Ditemui Peduli di kediamannya di daerah Sidosermo Indah II/5 Surabaya, ibu empat putra ini banyak mengisahkan seputar awal karirnya di tahun 1995 silam. Ditahun itu, ia yang sehari-harinya seorang ibu rumah tangga merasakan perlunya sedikit memperbaiki perekonomian keluarga. Saking ingin memperbaiki perekonomian keluarga plus keterbatasan modal yang dimilikinya ia sampai mengawali karir usahanya dengan mendaur ulang barang-barang bekas yang ada di dapur rumahnya.
Ketemulah ia dengan kaleng-kaleng bekas susu untuk anaknya serta sejumlah botol bekas selai yang sudah mulai menumpuk di dapur rumahnya itu. Melihat benda-benda itu ia tertarik untuk mengolahnya agar bisa menjadi barang yang bisa dimanfaatkan lagi. Maka dimulailah karir usahanya dari sana .
”Kaleng bekas susu, botol selai, itu saya perbarui dengan saya modifikasi lagi agar tidak sekedar menjadi wadah saja, tapi wadah yang juga bisa ditampilkan nilai cantiknya pula. Misalnya untuk tempat permen. Itu sebelum musimnya toples hias seperti sekarang ini ya? Saya merintisnya dengan hal itu,”tutur istri dari Yudha Dharmawan ini memaparkan kepada Peduli.
Sambil mengasuh anaknya yang pertama, ibu dari Ade Rizal (16), Tamziz Aribowo (14), Alem Maulana Alana ( 9) dan Agraprana (2) ini mendaur ulang kaleng bekas susu dan kaleng bekas selai tadi menjadi barang yang punya nilai seni sehingga bisa dijual lagi.

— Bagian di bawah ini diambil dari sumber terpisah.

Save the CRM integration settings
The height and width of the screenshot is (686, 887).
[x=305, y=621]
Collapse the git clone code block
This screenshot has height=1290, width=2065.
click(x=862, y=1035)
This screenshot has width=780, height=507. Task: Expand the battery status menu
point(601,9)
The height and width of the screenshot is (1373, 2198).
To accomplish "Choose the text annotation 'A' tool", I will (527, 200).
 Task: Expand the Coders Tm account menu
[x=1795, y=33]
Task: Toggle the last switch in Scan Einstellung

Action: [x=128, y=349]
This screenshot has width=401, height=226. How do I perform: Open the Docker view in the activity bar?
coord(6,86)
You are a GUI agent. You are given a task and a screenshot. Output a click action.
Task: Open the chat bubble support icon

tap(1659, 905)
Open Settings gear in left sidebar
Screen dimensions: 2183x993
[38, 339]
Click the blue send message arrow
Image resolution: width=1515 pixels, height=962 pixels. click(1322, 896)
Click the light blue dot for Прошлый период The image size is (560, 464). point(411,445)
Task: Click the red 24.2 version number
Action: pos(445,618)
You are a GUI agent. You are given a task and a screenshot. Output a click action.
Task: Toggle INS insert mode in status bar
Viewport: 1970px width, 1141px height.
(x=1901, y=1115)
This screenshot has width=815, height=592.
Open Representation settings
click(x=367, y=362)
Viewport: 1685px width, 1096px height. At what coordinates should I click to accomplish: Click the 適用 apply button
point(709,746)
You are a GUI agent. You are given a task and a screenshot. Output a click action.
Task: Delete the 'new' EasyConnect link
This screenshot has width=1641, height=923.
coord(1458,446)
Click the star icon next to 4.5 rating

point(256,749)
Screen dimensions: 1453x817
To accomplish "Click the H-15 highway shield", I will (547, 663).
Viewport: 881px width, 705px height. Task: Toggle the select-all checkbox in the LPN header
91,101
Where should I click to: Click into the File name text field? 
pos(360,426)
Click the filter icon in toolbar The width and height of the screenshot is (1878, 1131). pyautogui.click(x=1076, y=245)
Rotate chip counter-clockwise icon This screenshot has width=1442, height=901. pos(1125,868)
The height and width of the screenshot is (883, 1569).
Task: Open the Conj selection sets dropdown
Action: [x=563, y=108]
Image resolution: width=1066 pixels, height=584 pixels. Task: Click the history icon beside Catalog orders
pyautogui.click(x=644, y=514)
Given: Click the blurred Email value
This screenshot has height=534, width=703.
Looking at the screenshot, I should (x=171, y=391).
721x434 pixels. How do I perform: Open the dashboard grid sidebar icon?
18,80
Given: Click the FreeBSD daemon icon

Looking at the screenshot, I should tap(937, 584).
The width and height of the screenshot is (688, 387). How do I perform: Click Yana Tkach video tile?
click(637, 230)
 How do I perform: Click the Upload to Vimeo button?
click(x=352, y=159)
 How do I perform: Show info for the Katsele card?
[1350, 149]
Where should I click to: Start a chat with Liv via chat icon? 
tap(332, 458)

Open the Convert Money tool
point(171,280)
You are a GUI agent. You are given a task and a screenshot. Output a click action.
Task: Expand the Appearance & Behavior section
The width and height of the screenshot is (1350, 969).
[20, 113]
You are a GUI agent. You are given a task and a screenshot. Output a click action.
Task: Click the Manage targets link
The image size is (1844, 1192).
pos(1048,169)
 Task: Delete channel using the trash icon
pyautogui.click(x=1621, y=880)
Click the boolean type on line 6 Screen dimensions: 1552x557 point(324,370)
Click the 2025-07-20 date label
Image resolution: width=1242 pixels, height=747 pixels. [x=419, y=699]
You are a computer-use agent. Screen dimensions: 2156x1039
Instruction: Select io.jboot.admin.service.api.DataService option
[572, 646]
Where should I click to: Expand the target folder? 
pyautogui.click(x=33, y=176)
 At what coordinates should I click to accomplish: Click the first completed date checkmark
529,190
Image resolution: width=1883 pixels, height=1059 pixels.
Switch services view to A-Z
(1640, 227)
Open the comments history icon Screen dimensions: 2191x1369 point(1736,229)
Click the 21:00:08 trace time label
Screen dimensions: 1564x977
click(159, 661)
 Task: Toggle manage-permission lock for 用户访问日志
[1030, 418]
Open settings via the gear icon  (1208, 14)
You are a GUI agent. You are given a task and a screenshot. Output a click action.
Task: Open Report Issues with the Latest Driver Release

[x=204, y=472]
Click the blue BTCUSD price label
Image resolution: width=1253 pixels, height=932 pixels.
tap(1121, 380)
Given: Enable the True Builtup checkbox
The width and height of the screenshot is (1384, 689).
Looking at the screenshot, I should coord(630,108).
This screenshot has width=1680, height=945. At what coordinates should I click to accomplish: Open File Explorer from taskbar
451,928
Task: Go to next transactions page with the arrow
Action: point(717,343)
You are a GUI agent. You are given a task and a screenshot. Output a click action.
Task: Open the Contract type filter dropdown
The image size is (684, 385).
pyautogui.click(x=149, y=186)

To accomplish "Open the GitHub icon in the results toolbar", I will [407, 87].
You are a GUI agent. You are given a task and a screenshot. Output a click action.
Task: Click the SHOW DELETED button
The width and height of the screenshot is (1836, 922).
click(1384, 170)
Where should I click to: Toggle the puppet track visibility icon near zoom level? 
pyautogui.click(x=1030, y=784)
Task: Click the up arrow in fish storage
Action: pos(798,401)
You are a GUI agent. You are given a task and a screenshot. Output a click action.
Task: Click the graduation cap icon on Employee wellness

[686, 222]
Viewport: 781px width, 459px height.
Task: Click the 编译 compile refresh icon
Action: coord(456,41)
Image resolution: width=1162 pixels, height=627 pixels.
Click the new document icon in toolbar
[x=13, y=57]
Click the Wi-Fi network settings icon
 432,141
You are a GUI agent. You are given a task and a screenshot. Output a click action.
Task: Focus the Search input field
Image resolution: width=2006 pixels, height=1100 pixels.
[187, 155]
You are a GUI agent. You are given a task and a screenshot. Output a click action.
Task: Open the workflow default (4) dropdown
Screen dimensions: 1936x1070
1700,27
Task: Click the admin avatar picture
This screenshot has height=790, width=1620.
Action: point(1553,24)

”Kaleng bekas tadi saya bungkus lagi dengan kain. Terus saya kasih renda-renda, atau saya lilit dengan tampar gitu. Saya juga melibatkan anak saya. Sambil menjaganya, saya ajak dia main-main sama anak-anak tetangga. Mereka saya rangsang untuk memasang kerang-kerang kecil ke atas kaleng tadi. Kebetulan tetangga saya ada yang sedang membangun rumah, saya ajak mereka mencari kerang-kerangan di pasir itu, mereka saya ijinkan untuk menempel-nempel kerang tadi diatas kaleng susu. Soalnya tempelan anak-anak dengan kita itu ada bedanya. Kalau kita membuat tempelan cenderung lurus. Kalau anak-anak berbelok-belok. Tapi justru disitu indahnya, karena jadi terlihat natural,” jelasnya.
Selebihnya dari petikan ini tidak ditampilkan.